BANDO BUFALA PER UN DIRETTORE ARTISTICO

bando-direttore-artistico

Domenico Simone è il direttore artistico dell’estate polignanese 2010. Non ci credete? Come facciamo a saperlo? E’ solo il designato in pectore? Macché, questo è il classico segreto di pulcinella, covato e custodito nelle stanze, non tanto segrete. Ma allora che segreto è? Insomma, vi abbiamo rovinato la festa, bruciando l’attesa di un bando pubblico che si rivela l’ennesima bufala. Non è la prima volta che accade.

Peccato, infatti, che solo cinque giorni fa, su delibera di Giunta n.91 del 13 maggio 2010, è stato pubblicato un bando sul sito istituzionale del comune di Polignano (sprint l’ha chiamato giustamente, qualcuno) i cui termini ultimi non sono ancora scaduti (il bando scade il 30 maggio, sic!).

Non sono ancora scaduti, ma già si sa chi vince. L’avviso per la nomina - mediante selezione - di un esperto esterno con contratto di lavoro autonomo è pubblico, in bell’evidenza.

Mettiamo il dito nella piaga e leggiamo un po’. Il fortunato deve possedere almeno due requisiti di ammissione alla selezione: essere cittadino italiano o, addirittura, di stati membri dell’UE.  Cari amministratori, ma perché andare così lontano?
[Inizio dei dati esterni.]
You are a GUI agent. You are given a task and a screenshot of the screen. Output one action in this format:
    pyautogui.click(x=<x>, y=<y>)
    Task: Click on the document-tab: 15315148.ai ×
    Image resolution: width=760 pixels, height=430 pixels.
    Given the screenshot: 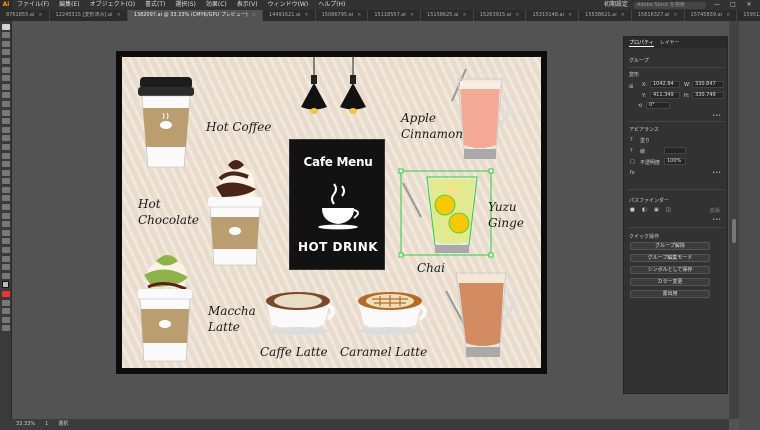 What is the action you would take?
    pyautogui.click(x=553, y=16)
    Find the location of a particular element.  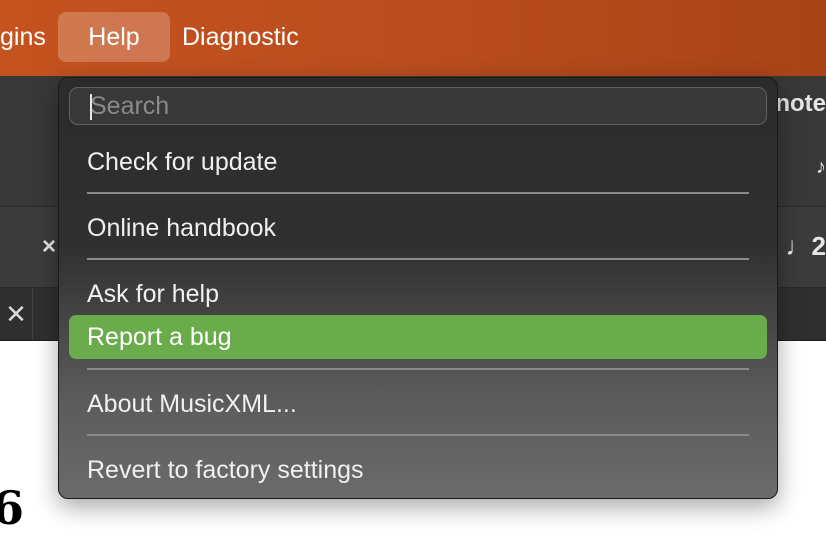

menu-help: Help is located at coordinates (114, 37).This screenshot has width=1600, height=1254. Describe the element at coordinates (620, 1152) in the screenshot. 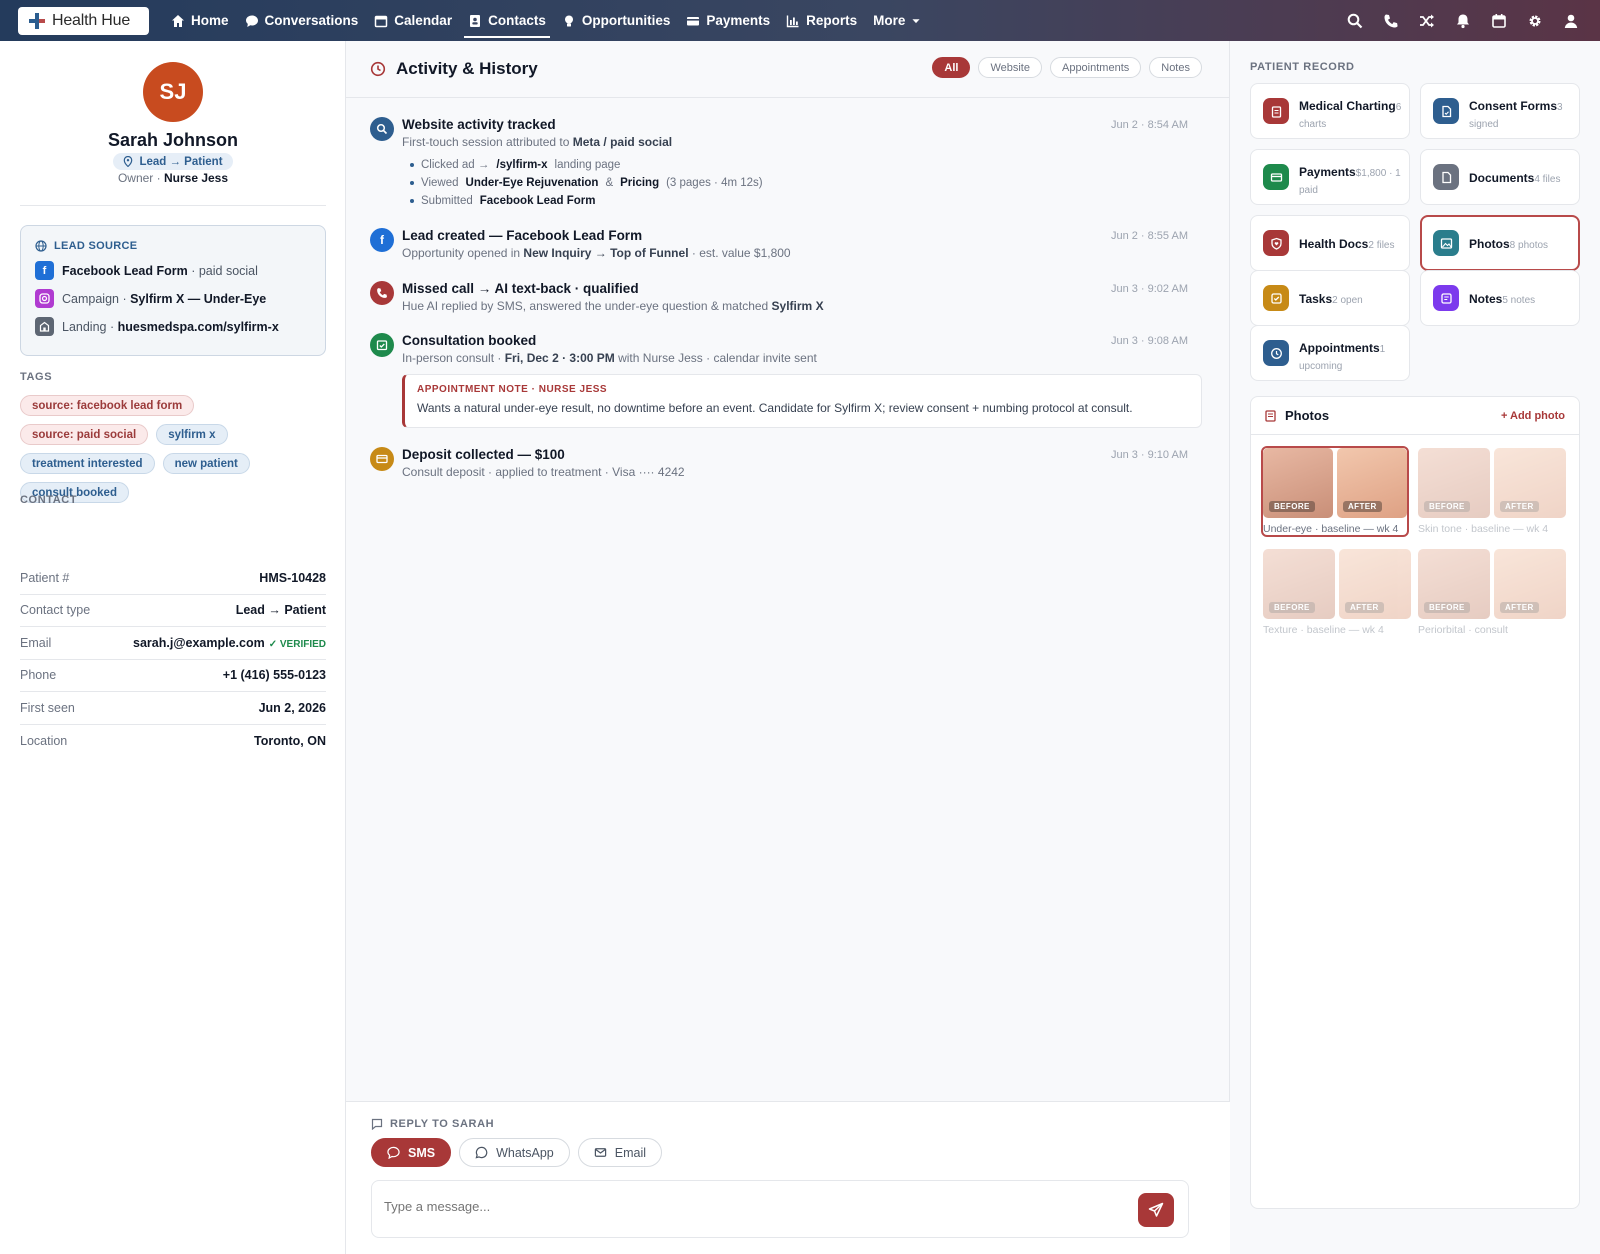

I see `channel-email: Email` at that location.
Simone lavora a Salisburgo ma ci risulta che sia ancora cittadino italiano! E' scritto sul bando: il candidato ideale deve “godere dei diritti politici”. E forse anche di qualche favore (s’intende, ndr).

Poi, assenza di condanne penali, mancata destituzione all’impiego presso pubbliche amministrazioni, adempimento degli obblighi di leva, possesso del diploma di scuola secondaria superiore di secondo grado…insomma, tutte quelle cose lì.  Di più, deve possedere capacità professionale specifica dimostrata nell’espletamento di concrete attività inerenti l’ambito dell’arte e dello spettacolo, con particolare riferimento all’organizzazione di eventi.

Come da bando, la valutazione per titoli ed esperienza professionale dei candidati è a totale discrezione del dirigente. A questo punto ci chiediamo a cosa servirà mai questo bando. Si poteva affidare l’incarico direttamente per nomina o a un amico, com’è già stato fatto, del resto. La guida turistica vi dice niente?

Non si poteva scegliere direttamente a chi dare un trattamento economico di € 5mila più gli sponsor (tra l’altro questi ultimi, comprensivi di ogni onere e di una percentuale del 25% da calcolare al netto dell’Iva sulle eventuali)?

Senza nulla togliere a Domenico Simone, sia chiaro, anche perché pare che lo stesso, oltre ad aver maturato grandi esperienze sul campo, abbia già in pugno finanziatori e ditte pronte a sponsorizzare.

L’assessore ‘tecnico’ che ora ha bisogno di un altro tecnico per organizzare l’estate polignanese che ne pensa al riguardo? A breve ci adopereremo per intervista e approfondimento, con una piccola e scoppiettante esclusiva.